(Collected data entries)
+ + + + + + +

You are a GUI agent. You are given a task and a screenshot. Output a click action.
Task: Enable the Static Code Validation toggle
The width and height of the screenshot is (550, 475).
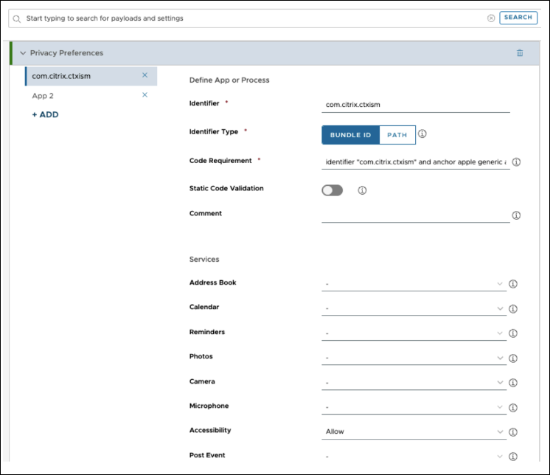click(x=333, y=190)
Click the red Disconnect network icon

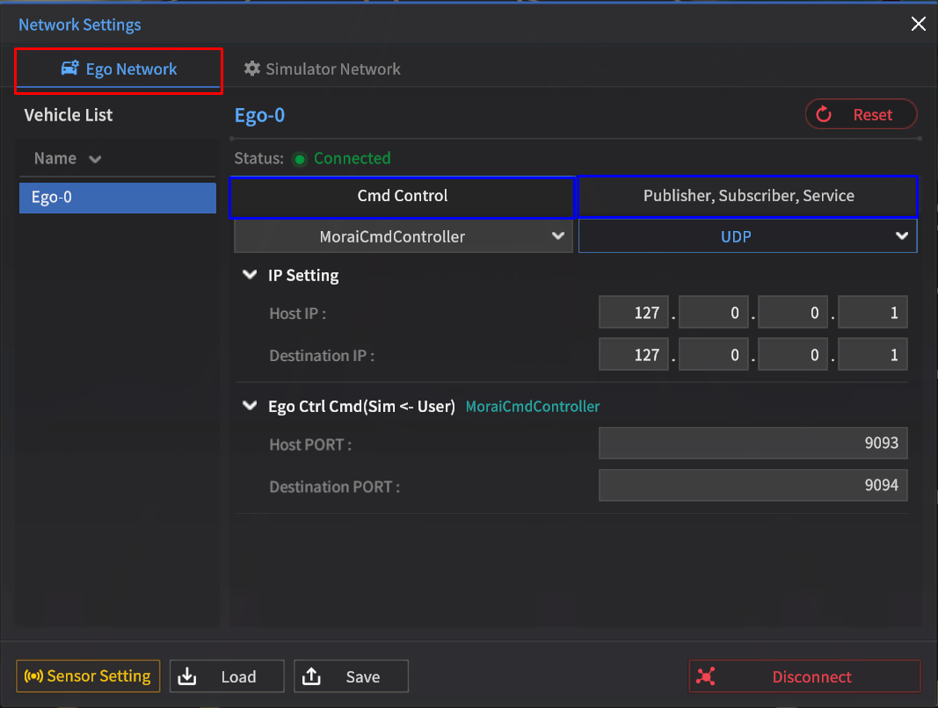(x=706, y=676)
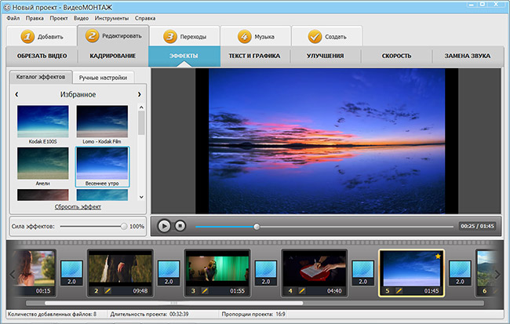This screenshot has height=324, width=510.
Task: Go to step 4 Музыка button
Action: tap(255, 36)
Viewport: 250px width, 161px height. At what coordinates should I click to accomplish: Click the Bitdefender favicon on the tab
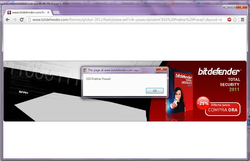(9, 12)
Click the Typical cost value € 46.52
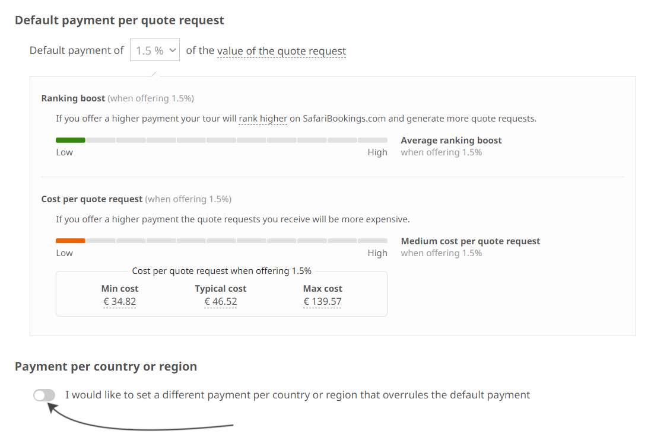 [221, 302]
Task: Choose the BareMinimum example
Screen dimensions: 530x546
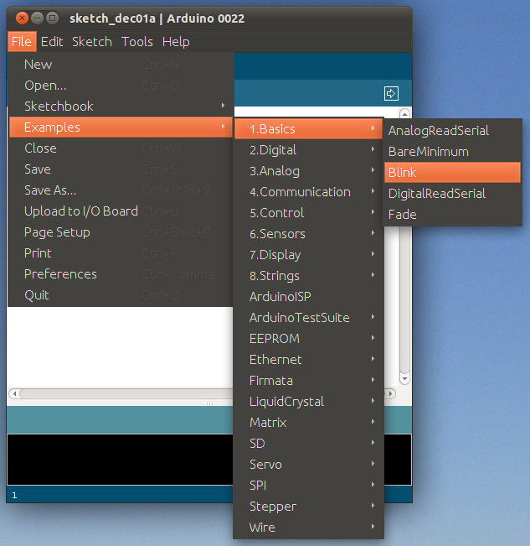Action: 453,151
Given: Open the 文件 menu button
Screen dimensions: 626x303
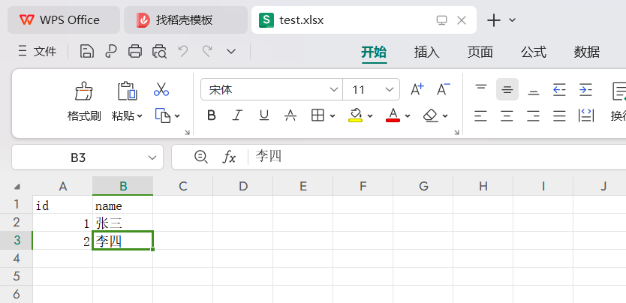Looking at the screenshot, I should pyautogui.click(x=38, y=51).
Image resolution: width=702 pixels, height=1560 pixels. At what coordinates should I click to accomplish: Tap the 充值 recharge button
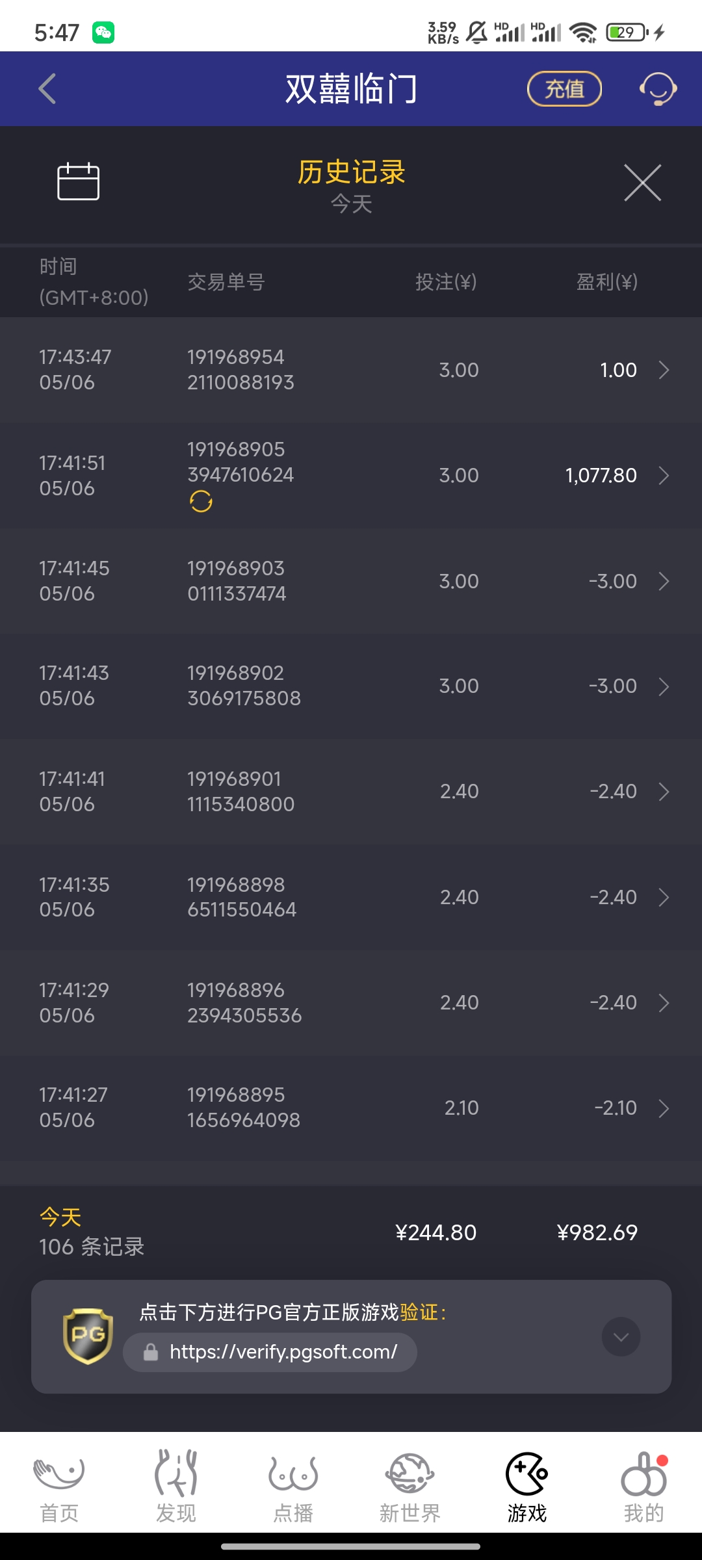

+ + + + + + +

WHAT TO PRODUCE: Repeat all of the entries word for word, but omit the pictures.

ANSWER SPACE:
You are a GUI agent. You are given a task and a screenshot. Output a click action.
Task: Enable the Static Code Validation toggle
The width and height of the screenshot is (550, 475).
click(x=333, y=190)
Click the red Disconnect network icon

(x=706, y=676)
This screenshot has height=324, width=510.
Task: Go to step 4 Музыка button
Action: tap(255, 36)
Viewport: 250px width, 161px height. At what coordinates should I click to accomplish: Click the Bitdefender favicon on the tab
(9, 12)
Click the Typical cost value € 46.52
 [221, 302]
Task: Choose the BareMinimum example
Screen dimensions: 530x546
Action: 453,151
Given: Open the 文件 menu button
Screen dimensions: 626x303
Looking at the screenshot, I should pyautogui.click(x=38, y=51).
Image resolution: width=702 pixels, height=1560 pixels. At what coordinates should I click to accomplish: Tap the 充值 recharge button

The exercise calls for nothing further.